# +p rounds



## shooterinohio (Jan 1, 2008)

Can u shoot +p rounds through the new 9mm sigmas?


----------



## Baldy (Jun 21, 2006)

Sure can. I have the Sigma V.40cal and I shoot a HP +P through it. I have had it going on three years and it's running just fine. Now that's not a steady diet of them but enough to stay tuned up with the gun for home defense. Good luck.


----------



## Jaketips42 (Nov 24, 2007)

I have read in most S&W manuals they don't recomend +P rounds. This includes the Sigma manual. I don't often shoot them. But they are my 45's defense ammo.


----------



## TOF (Sep 7, 2006)

Jaketips42 said:


> I have read in most S&W manuals they don't recomend +P rounds. This includes the Sigma manual. I don't often shoot them. But they are my 45's defense ammo.

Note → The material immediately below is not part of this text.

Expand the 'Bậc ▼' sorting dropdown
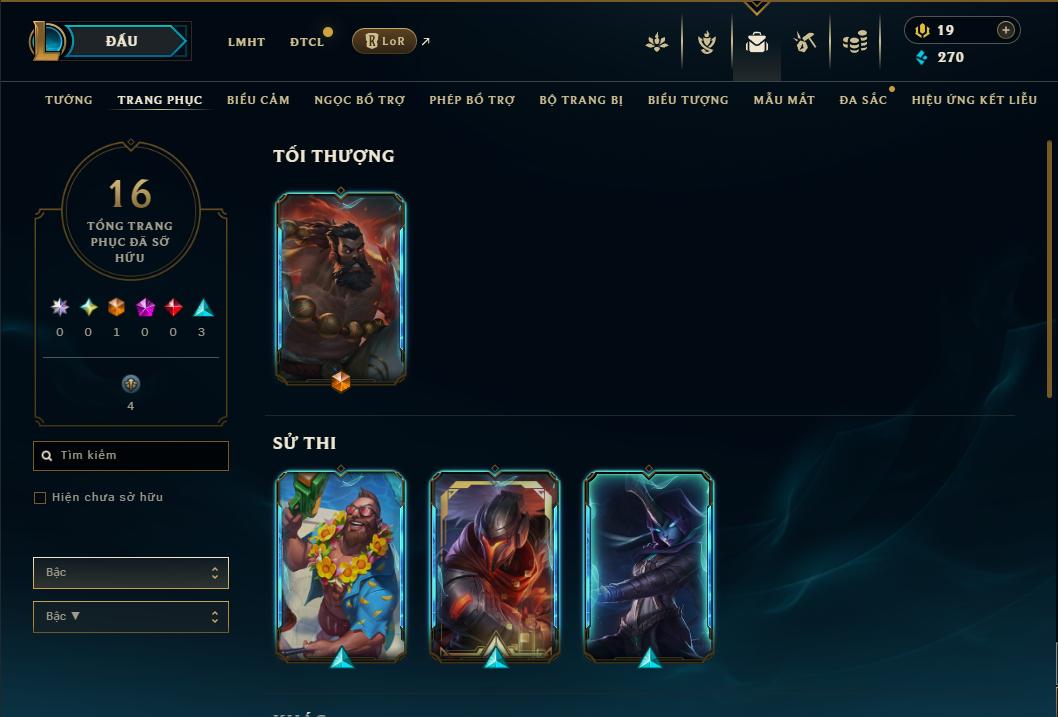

I suggest you re-read your Sigma manual.

The online version of the Sigma Manual and my M&P manuals say +P ammo should not be used in pre 1958 K frame revolvers. It is quite acceptable in new S&W guns. The manual specificaly says to NOT use +P+ ammo however.

:smt1099


----------



## Jaketips42 (Nov 24, 2007)

TOF said:


> I suggest you re-read your Sigma manual.
> 
> The online version of the Sigma Manual and my M&P manuals say +P ammo should not be used in pre 1958 K frame revolvers. It is quite acceptable in new S&W guns. The manual specificaly says to NOT use +P+ ammo however.
> 
> :smt1099


Ahhh. I was unaware of +P+ rounds. That's what I get for skimming


----------